Hand Lap Your Own Barrel?

Perhaps the 12 years of education would have had you focused on the original need and question. The question is "should I lap my barrel?" It wasn't "can anyone quote some 55 year old process by some person no one ever heard of that doesn't make rifles or rifle barrels so that I can understand if I need to lap my barrel"
Perhaps the education on 2 continents would have helped you to look at first principles of the question rather than following that up with "Look how cool my rifle is cause I lapped my barrel" through some process that I "observed"

Still haven't heard what all that engineering background has to do with helping BFD understand if he should lap his barrel. Guess you showing how cool your rifle is cause you lapped the barrel means everyone should stop what they are doing and start lapping their barrels? Everyone here with a sub 1/2 min rifle should take them apart and lap them cause they are all crap if we didn't?

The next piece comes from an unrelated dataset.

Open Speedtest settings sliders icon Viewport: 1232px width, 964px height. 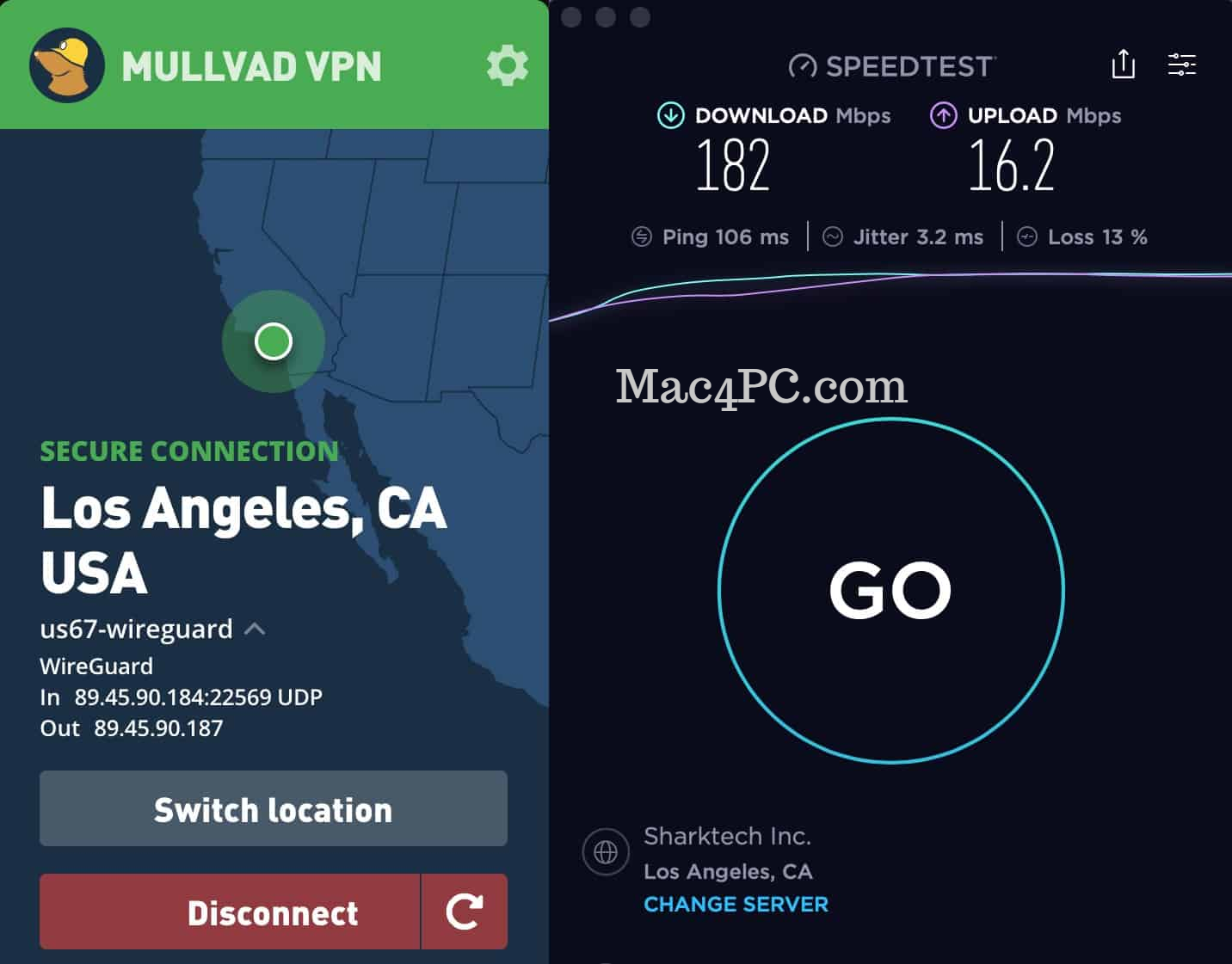[x=1182, y=64]
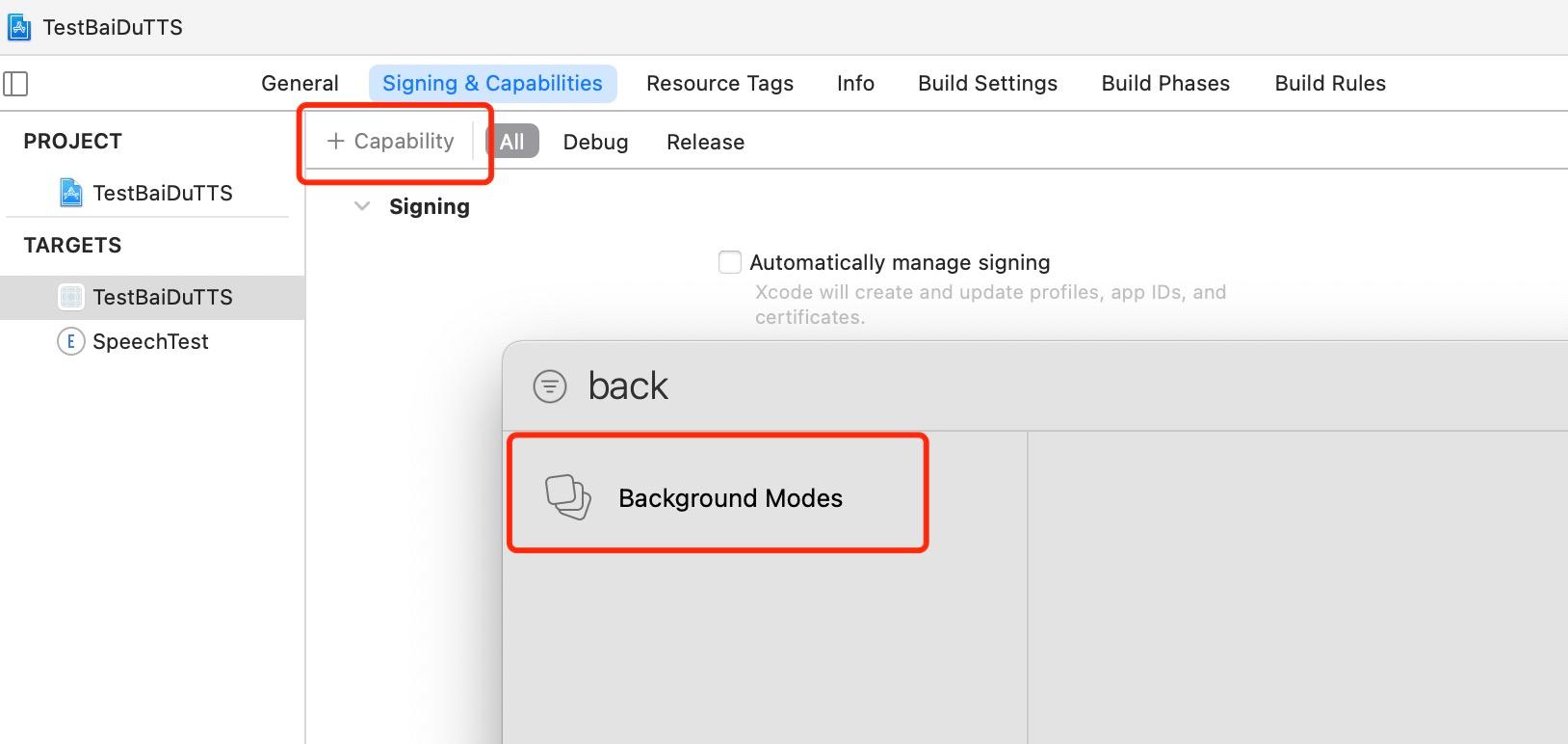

Look. We are trying to help a guy with a question. Not talk about how smart we are or how cool our own rifles are. Toolmakers aren't automatically good at lapping barrels cause they make tools. No one is. Lapping is as much an art as it is a science. It takes time, effort and personal coaching if you dont want to mess up a few barrels along the way.
Bedding now? What does that have to do with lapping?

Ok I obviously get frustrated with folks who turn a question into something else so they can expound on how cool their stuff is. We are trying to help a guy figure out if he should lap his barrel. That is it.

Tapping out. Probably should.
Maybe a forum is not for you?
edi
 
I used a NECO "fire lapping" kit on my former .300 Win mag Browning A-Bolt Stainless Stalker and it worked very well. Cleaning was faster and not needed as often after fire lapping.
GOOGLE fire lapping kits but only IF you reload. Otherwise buy pre-made lapping cartridges.